# wifi access point - stuck on Obtaining IP Address



## weberjn (Dec 26, 2022)

Got myself a cheap wifi stick 
   rtwn0: <altek 802.11n WLAN Adapter, class 0/0, rev 2.00/2.00, addr 7> on usbus0

ifconfig wlan0 list caps
drivercaps=591c541<STA,FF,IBSS,HOSTAP,SHSLOT,SHPREAMBLE,MONITOR,WPA1,WPA2,WME>
cryptocaps=b<WEP,TKIP,AES_CCM>
htcaps=7002c<SHORTGI20>

Followed the handbook on setting an access point (33.3.6.3), wlan0 is up and looks good.

When I try to connect with an Android tablet, it can log in to the wlan, password is accepted, but then it's stuck at Obtaining IP Address.

I guess the handbook is missing a routing part there and I need a bridge.

For bhyve, already have bridge0 with tap0 and re0.

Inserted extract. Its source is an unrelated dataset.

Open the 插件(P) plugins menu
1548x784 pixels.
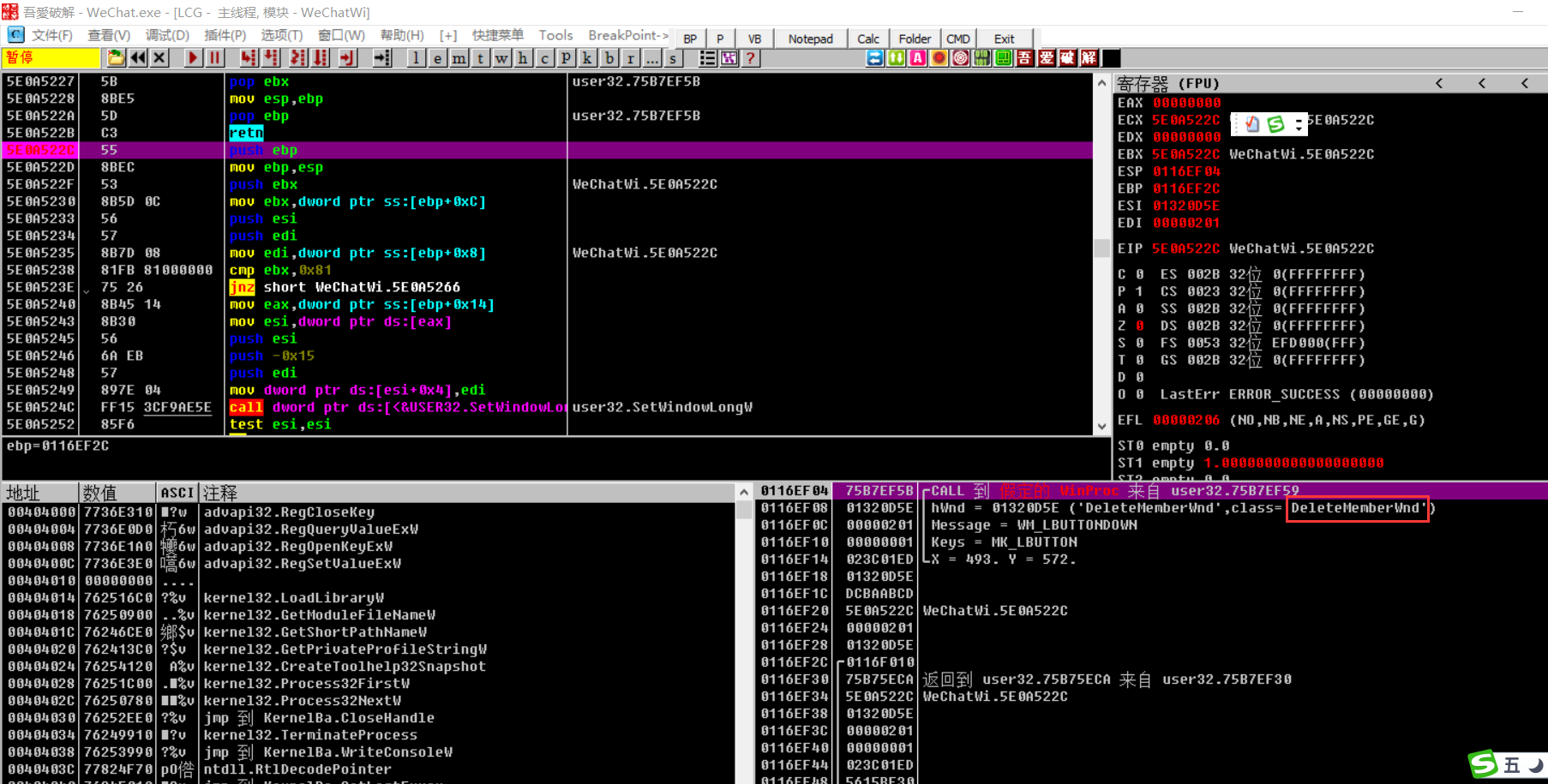225,35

How would one configure a bridge with re0 and wlan0, too?

When I try to add re0 to a second bridge1 I get

ifconfig bridge1 addm re0
ifconfig: BRDGADD re0: Device busy

The FreeBSD box gets dhpc from a Fritz internet router.

(FreeBSD 13.1-RELEASE-p3 GENERIC amd64)


----------



## covacat (Dec 26, 2022)

iirc you can't have an interface as a member to multiple bridges


----------



## weberjn (Dec 26, 2022)

So I simply add wlan0 to the existing bridge for bhyve?


----------



## Phishfry (Dec 26, 2022)

What about NAT? How are you handling that?


----------